¿Cuál es la certeza de un pasajero? ¿Acaso un boleto de tren, de bus, un asiento repetido en un avión? ¿Acaso los abrazos que van y que se quedan? ¿Acaso la sonrisa escabullida, los suspiros retenidos, las ganas de llorar? ¿Acaso el pecho agradecido de la vida, la elevación del alma en el silencio cómplice al anochecer?
Son quizá los mismos senderos, los caminos, los trazos de tierra, de agua y de aire, las venas del pasajero, cuando aprende que es condición del viajero el pasar, el seguir, el no detenerse, para seguir viviendo.

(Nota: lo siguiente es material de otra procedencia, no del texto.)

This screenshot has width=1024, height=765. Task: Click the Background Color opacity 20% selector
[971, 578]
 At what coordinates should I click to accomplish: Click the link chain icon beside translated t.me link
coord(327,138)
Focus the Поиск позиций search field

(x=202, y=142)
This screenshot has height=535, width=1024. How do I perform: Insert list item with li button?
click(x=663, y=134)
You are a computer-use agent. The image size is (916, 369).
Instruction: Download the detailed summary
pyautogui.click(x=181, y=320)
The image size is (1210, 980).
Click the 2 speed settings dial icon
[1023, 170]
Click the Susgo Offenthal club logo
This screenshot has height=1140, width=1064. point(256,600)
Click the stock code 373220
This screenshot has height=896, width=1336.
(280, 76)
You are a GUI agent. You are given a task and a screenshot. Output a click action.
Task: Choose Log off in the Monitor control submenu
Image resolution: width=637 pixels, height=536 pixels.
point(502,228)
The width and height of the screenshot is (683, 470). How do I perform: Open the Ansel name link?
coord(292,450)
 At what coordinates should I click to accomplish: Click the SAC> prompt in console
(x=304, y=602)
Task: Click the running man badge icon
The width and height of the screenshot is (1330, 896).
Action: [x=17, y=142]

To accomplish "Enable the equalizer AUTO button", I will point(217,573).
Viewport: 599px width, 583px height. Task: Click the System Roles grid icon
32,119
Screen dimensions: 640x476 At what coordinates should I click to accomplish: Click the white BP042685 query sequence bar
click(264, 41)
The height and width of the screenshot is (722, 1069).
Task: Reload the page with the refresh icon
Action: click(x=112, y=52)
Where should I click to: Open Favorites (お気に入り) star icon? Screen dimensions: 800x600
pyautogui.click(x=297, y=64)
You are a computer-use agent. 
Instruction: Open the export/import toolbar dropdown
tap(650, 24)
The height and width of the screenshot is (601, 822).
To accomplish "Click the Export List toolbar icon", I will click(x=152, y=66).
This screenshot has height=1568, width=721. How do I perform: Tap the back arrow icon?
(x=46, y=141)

Son quizá las nuevas horas el sentido de las que pasaron, el aliciente para esperar, para seguir creyendo entre nieblas, para continuar ofreciendo la mano y la palabra a los corazones solos, a las mentes bulliciosas, a los que tienen tanto que decir.
Y, en medio de tanto viaje, henchido de nombres, de historias, de culturas, de pasos, de anécdotas, de heridas y de amores, el viajero, el pasajero, el soñador, encuentra su esencia diluida, estirada más allá de su cuerpo, multiplicada más allá de su alma. Y comprende, definitivamente, que no se pertenece, que todo es donación, que todo -cada pedacito de esta que llamamos vida- es la vida misma, su vida, su sentido, su fin, su razón de ser...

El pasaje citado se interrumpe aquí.